The album's strongest moments come when Band Of Horses lean into their gift for crafting anthemic yet intimate epics. "Crutch" opens proceedings with a statement of intent, its driving rhythm and layered guitars building to the kind of cathartic release that reminds you why this band matters. The track serves as both mission statement and invitation, Bridwell's vocals soaring over a foundation that's simultaneously sturdy and ethereal. "In Need of Repair" follows suit, offering perhaps the album's most immediate hook wrapped in layers of shimmering guitar work that recalls the band's early triumphs.
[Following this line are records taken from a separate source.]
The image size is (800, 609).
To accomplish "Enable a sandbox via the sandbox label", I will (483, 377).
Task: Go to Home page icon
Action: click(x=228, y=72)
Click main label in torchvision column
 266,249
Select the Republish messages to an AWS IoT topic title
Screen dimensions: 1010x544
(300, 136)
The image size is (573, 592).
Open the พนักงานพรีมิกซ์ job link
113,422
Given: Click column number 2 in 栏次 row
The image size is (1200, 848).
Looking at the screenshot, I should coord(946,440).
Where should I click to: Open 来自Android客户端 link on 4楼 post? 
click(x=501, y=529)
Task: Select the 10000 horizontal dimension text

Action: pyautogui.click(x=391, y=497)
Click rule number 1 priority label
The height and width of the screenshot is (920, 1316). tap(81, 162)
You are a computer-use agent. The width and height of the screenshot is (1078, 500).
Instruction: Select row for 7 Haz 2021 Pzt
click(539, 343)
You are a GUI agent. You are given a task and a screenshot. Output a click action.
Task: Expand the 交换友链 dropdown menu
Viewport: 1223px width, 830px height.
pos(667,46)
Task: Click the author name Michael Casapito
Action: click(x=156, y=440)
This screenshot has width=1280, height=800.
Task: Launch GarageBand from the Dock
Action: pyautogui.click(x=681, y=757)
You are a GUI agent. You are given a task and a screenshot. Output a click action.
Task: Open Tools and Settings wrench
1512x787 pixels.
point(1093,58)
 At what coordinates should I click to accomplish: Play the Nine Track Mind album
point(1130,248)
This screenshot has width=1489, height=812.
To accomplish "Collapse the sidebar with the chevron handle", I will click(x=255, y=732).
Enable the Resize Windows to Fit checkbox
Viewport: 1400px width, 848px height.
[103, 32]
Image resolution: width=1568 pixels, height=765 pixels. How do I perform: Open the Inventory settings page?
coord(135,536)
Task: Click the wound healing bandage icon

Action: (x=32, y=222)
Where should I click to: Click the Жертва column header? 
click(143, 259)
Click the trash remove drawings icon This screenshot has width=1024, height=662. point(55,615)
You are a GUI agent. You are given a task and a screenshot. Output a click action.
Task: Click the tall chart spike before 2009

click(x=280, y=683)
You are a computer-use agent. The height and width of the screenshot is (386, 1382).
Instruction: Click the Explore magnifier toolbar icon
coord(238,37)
"Warning Signs" represents another high-water mark, its urgent tempo and cryptic lyrics creating the kind of tension that made songs like "The Funeral" so compelling. Here, Bridwell's tendency toward oblique storytelling serves the material well, his fragmented narratives leaving plenty of room for listeners to project their own meanings onto the proceedings. The interplay between Ryan Monroe's keyboards and the dual guitar attack creates a sonic landscape that's both familiar and fresh.

The title track itself proves to be one of the album's more intriguing entries, its deliberately paced build and philosophical bent suggesting a band comfortable with taking their time to make their point. There's a weariness here that feels earned rather than affected, Bridwell's observations on the state of things carrying the weight of experience without tipping into cynicism.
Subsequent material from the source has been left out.